One common struggle I see in believers, particularly believers of the North American kind, is in regards to the appreciation and enjoyment of earthly things. How should believers engage with entertainment? What should be our heart posture in regards to a brand new SUV with all the creature comforts one could imagine? How should we think about all-you-can-eat buffets and Costco-sized grocery portions? These are the sorts of things we wrestle with. You might call them first-world problems, but in fact, the proper perspective on worldly comforts is something that every believer in every context needs to think about.
That being said, John Newton’s writings help me in regards to thinking about such things. For instance, in a letter to his wife that I read this morning Newton writes, “religion alone can teach us, how to use the good things of this world without abusing them; and to make our earthly comforts blessings indeed, by improving them to a farther view; by tracing them, as streams to their fountain; by extending our views, from time to eternity; and making our mutual affection [the Newtons’ mutual earthly love for each other] a means of raising our desires to the great Lord of all.”
I love the phrase about our earthly comforts which indicates we should be “improving them to a farther view.” That is what we need to do with the things of this world which are good gifts from the Father. We need to improve them by always letting them take us to a farther, higher, more grandiose view; a view of the Father of lights from whom every good and perfect gift comes.
This letter, which I read this morning, does not represent the first time I have heard this. C. S. Lewis famously speaks about taking creature comforts and employing them to lead us into worship in these lines: “Gratitude exclaims, very properly, ‘How good of God to give me this.’ Adoration says, ‘What must be the quality of that Being whose far-off and momentary coruscations are like this!’ One’s mind runs back up the sunbeam to the sun.”

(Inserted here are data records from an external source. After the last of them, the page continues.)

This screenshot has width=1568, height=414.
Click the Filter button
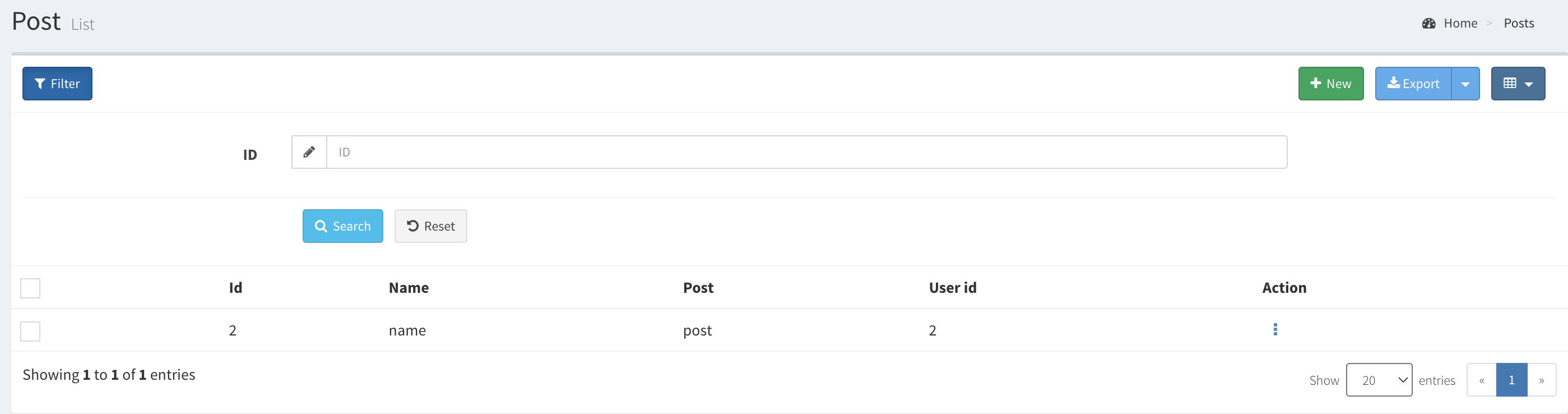pos(57,84)
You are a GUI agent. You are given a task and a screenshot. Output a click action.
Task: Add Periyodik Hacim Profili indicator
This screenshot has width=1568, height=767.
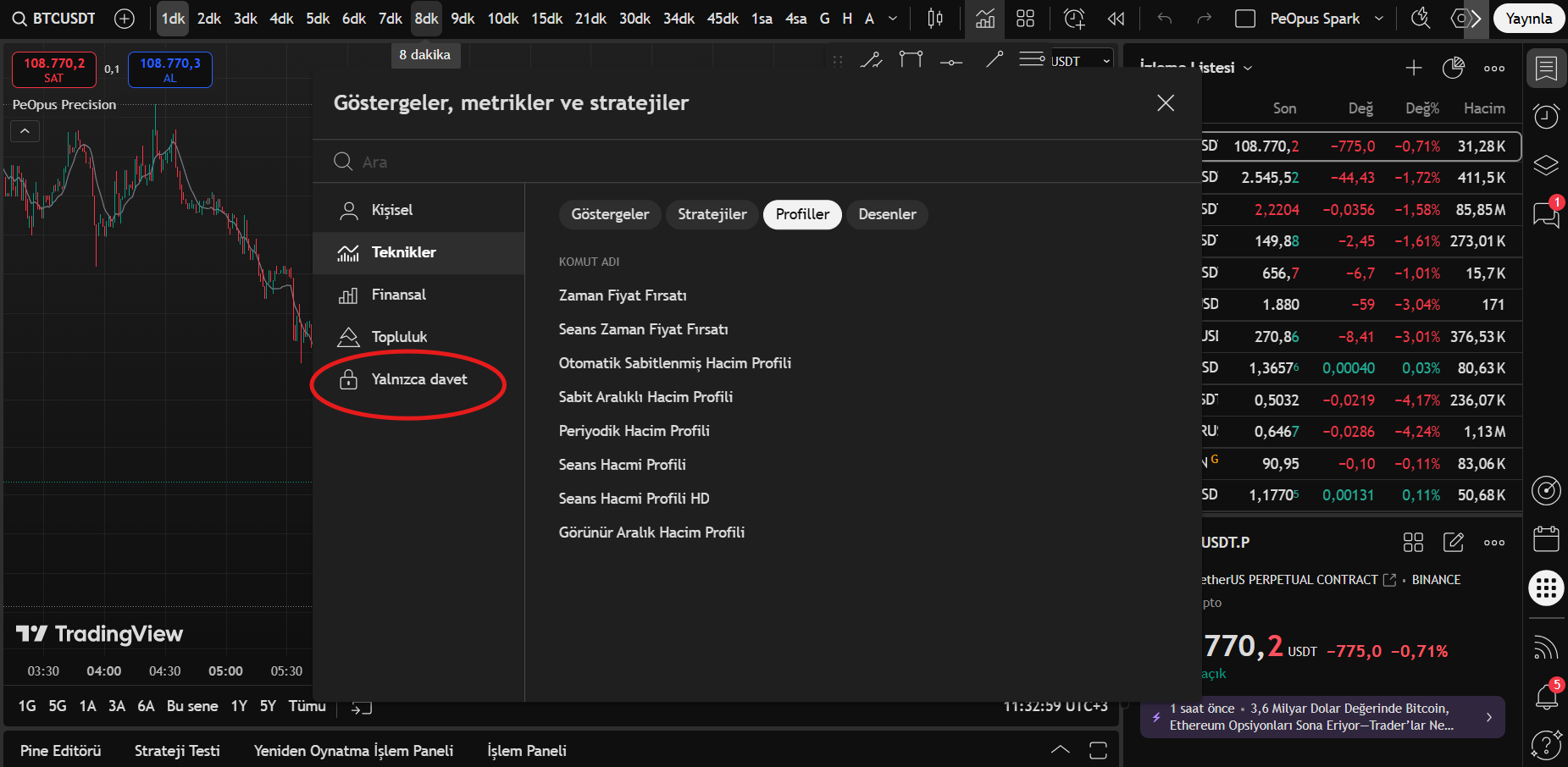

To Newton’s idea of improving these earthly gifts “to a farther view,” Lewis adds his looking “back up the sunbeam” to follow it back to its source. Further, I recall pastor Matt Chandler exhorting believers in his book Explicit Gospel with this: “We worship God when, while we partake of his good gifts, something occurs in the deepest parts of or soul that forbids glory terminating on the gift itself or on our enjoyment of it but that runs deeper into and extends out to the Giver.” Again, the same idea. We ought not to let things terminate on themselves; they are just things. We should see that these things are gifts and are therefore an extension of the Giver and worship him as such.
There are other people who speak to these things, and speak to them well. And despite the number of times God has taught me through his Word and through the legacy of godly teachers he has given the church, I still needed to hear Newton’s reminder today. The Works of John Newton are not Scripture, but they are another good gift that I can use to improve my current view to an even farther view in which I see my good and merciful God once again being good and merciful to me.